### TO BE DONE
Copy the items below word for word, from the line with "specify (665, 476)" to the line with "careers is located at coordinates (700, 823).".

### GIVEN ENTRIES
──────

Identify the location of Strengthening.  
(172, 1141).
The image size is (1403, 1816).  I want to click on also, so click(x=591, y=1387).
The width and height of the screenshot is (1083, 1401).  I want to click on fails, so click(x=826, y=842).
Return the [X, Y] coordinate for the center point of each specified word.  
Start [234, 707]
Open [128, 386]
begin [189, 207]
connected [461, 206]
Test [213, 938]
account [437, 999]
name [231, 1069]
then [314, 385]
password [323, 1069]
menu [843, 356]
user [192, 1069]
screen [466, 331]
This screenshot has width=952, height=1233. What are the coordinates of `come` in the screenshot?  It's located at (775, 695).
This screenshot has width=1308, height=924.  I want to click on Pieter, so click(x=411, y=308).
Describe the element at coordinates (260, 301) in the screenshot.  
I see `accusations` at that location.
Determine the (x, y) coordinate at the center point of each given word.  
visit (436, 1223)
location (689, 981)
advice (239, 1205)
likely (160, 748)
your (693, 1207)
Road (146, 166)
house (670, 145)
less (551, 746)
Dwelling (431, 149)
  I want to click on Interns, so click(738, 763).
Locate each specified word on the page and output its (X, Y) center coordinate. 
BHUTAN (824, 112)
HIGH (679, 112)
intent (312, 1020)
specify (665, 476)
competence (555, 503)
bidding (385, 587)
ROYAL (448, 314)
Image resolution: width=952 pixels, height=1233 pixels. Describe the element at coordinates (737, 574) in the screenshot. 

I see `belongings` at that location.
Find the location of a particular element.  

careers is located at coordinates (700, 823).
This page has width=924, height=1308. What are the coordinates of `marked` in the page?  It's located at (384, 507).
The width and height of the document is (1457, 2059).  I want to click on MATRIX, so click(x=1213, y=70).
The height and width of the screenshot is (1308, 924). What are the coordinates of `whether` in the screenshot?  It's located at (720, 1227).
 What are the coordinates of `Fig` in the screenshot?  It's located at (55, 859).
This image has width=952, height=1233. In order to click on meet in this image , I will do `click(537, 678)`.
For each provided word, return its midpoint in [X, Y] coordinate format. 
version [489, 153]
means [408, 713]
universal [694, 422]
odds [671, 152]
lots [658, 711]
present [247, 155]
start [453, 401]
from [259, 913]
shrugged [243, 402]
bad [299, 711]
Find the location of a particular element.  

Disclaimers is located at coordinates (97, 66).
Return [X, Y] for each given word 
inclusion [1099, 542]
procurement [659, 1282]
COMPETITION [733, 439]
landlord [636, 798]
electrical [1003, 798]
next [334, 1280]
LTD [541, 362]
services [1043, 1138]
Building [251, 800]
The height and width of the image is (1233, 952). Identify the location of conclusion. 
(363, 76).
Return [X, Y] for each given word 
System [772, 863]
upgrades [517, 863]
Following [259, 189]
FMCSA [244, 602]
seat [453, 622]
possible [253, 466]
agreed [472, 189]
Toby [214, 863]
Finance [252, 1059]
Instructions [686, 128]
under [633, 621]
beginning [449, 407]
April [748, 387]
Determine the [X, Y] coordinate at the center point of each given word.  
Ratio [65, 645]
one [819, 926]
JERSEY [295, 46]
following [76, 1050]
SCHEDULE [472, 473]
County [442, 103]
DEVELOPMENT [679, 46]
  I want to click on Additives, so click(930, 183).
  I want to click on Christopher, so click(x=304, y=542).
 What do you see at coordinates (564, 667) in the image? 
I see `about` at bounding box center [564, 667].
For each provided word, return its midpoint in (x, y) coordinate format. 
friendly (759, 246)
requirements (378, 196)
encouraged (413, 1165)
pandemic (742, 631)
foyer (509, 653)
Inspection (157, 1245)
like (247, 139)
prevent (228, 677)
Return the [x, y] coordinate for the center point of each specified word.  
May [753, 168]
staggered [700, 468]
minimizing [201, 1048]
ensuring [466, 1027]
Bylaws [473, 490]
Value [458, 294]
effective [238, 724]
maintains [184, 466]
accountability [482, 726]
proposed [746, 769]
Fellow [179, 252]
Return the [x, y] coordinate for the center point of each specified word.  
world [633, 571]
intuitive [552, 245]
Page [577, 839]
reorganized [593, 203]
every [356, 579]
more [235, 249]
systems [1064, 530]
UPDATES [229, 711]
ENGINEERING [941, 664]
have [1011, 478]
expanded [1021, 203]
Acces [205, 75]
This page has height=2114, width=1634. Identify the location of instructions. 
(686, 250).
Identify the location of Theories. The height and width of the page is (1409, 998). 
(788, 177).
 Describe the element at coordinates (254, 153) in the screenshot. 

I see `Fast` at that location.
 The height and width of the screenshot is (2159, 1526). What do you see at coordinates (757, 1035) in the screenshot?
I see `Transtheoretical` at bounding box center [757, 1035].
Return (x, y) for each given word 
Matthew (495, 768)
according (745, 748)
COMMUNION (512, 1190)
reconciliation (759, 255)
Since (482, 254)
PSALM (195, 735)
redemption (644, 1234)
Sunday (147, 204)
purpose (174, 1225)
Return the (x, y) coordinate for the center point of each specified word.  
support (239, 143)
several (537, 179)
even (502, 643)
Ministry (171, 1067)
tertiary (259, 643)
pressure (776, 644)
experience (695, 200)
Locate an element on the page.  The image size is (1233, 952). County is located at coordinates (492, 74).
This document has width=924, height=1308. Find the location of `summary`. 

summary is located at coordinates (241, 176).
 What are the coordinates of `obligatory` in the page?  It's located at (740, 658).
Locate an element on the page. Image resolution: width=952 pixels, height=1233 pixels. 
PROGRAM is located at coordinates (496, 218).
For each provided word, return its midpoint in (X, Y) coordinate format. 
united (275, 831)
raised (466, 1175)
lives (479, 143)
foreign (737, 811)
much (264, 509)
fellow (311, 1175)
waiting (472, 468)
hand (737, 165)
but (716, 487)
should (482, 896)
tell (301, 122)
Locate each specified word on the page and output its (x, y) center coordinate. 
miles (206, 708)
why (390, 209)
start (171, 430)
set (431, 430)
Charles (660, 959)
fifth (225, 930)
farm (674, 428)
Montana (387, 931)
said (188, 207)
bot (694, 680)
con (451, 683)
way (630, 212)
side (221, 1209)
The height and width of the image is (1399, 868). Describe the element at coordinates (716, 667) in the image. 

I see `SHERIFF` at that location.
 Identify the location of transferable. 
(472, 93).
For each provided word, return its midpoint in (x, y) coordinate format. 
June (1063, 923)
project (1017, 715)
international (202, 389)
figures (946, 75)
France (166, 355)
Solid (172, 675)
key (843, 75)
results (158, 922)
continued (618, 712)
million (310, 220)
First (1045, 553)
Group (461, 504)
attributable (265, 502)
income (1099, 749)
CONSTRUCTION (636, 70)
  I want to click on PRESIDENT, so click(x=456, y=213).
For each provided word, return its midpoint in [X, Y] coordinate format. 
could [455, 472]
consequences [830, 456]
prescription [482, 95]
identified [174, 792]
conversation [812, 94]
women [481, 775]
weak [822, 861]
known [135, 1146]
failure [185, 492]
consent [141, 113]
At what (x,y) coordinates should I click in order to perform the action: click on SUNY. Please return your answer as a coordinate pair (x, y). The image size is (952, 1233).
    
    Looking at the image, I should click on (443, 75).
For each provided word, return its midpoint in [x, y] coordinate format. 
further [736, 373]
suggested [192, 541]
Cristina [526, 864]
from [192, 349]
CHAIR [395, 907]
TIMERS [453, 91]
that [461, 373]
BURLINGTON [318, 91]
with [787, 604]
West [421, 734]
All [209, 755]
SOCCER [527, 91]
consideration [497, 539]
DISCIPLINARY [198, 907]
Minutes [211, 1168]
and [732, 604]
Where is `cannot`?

──────

### FINISHED TASK
specify (665, 476)
competence (555, 503)
bidding (385, 587)
ROYAL (448, 314)
Image resolution: width=952 pixels, height=1233 pixels. Describe the element at coordinates (737, 574) in the screenshot. 

I see `belongings` at that location.
Find the location of a particular element.  

careers is located at coordinates (700, 823).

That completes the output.